Par ailleurs, la relation entre motivation et cognition est bidirectionnelle (Rozendaal, Minnaert & Boekaerts, 2005). Il a été ainsi démontré que les apprenants disposant d’une motivation intrinsèque préfèrent un style d’apprentissage autorégulé et que les apprenants qui s’engagent dans une approche autorégulée d’un apprentissage se sentent plus motivés (Boekaerts, 2002).

A travers cette pratique d’autorégulation, ils apprennent à contrôler leur motivation et leur volition, vue comme la capacité à initier une tâche, persister dans et se désengager de celle-ci (Boekaerts, 1999). Ceci proviendrait du fait que l’apprentissage autorégulé consiste en des pensées, sentiments et actions qui sont orientés vers les buts fixés (anticipation) par l’apprenant lui-même (Boekaerts, 1999). Nous voyons que non seulement le contrôle ou monitoring est aux mains de l’apprenant, comme c’est au moins partiellement le cas dans l’autorégulation, mais qu’en plus l’anticipation est gérée par l’apprenant. C’est lui qui détermine, dans la plus grande autonomie possible, les buts de son apprentissage. L’objectif final, choisi ou non par l’apprenant, conditionne bien entendu encore les différentes anticipations qu’il sélectionne.
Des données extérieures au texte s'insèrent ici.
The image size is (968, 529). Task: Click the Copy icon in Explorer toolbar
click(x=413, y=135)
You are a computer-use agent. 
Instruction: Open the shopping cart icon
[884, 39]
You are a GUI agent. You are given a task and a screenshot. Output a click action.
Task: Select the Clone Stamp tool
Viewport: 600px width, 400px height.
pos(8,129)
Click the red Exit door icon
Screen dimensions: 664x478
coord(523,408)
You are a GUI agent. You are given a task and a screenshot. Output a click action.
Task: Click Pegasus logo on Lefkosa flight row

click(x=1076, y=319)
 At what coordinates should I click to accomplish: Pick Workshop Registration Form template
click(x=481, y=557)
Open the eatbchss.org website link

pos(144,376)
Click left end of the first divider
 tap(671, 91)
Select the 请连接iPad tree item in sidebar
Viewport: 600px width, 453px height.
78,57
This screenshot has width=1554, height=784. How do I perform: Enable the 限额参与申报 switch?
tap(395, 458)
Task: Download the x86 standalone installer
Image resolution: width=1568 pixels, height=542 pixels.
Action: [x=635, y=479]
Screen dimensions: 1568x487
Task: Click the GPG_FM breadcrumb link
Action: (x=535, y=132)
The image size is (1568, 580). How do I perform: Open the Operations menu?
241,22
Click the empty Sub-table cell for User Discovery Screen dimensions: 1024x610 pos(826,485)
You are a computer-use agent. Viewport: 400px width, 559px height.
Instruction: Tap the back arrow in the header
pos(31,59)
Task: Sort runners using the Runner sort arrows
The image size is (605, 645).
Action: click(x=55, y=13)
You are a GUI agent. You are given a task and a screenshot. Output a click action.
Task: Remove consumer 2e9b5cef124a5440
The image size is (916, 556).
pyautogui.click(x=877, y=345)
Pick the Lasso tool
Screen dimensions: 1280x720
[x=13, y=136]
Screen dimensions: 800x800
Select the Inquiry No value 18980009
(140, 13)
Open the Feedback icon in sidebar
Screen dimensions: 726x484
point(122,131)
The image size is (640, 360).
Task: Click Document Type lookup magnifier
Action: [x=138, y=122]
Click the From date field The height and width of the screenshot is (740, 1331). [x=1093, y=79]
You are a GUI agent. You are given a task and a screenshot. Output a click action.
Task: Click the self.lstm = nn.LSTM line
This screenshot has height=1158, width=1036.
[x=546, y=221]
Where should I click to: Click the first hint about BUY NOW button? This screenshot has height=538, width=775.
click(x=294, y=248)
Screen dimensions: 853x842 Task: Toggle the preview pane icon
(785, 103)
Au niveau métacognitif, les apprenants faisant preuve d’apprentissage autorégulé sont ceux qui initient les processus de régulation de manière autonome au lieu de dépendre de leur enseignant ou de leurs pairs (Rozendaal et al., 2005). Cette stratégie d’autorégulation se développe à travers des autorégulations actives et explicites car la motivation intrinsèque liée à la satisfaction de l’autorégulation incite à préférer un style de régulation autorégulé (Boekaerts, 1999).

Dès lors, les apprentissages, s’ils se situent toujours dans le cadre d’un réseau complexe de régulations impliquant les autres apprenants et les formateurs, ne sont réellement des apprentissages que s’ils reposent sur une part d’autonomie dans la régulation de l’apprenant (Allal & Saada-Robert, 1992).

Si une part d’autorégulation a toujours lieu, l’apprentissage autorégulé, tout en dépendant des mêmes mécanismes que l’autorégulation, dépend de la participation de l’apprenant à la détermination des objectifs d’apprentissage.

Si l’autonomie de l’anticipation joue un rôle déterminant (Boekaerts, 1999), l’autonomie dans le contrôle et la vérification contribuent également pleinement à un apprentissage autorégulé. Celui-ci comprend une autorégulation, au sens de niveau supérieur du développement de celle-ci (voir supra, Zimmerman, 2005), et une motivation intrinsèque, comprise comme permettant la détermination de l’objectif, ou une volition, permettant l’intériorisation directe de l’objectif.

Un contrôle externe de l’objectif peut très bien déboucher sur un apprentissage autorégulé. Il faudrait pour cela qu’une volition suffisamment forte permette une intériorisation directe au niveau de l’objectif et que le contrôle et les ajustements nécessaires se passent sous le contrôle interne, probablement partiellement actif et partiellement dynamique, de l’apprenant.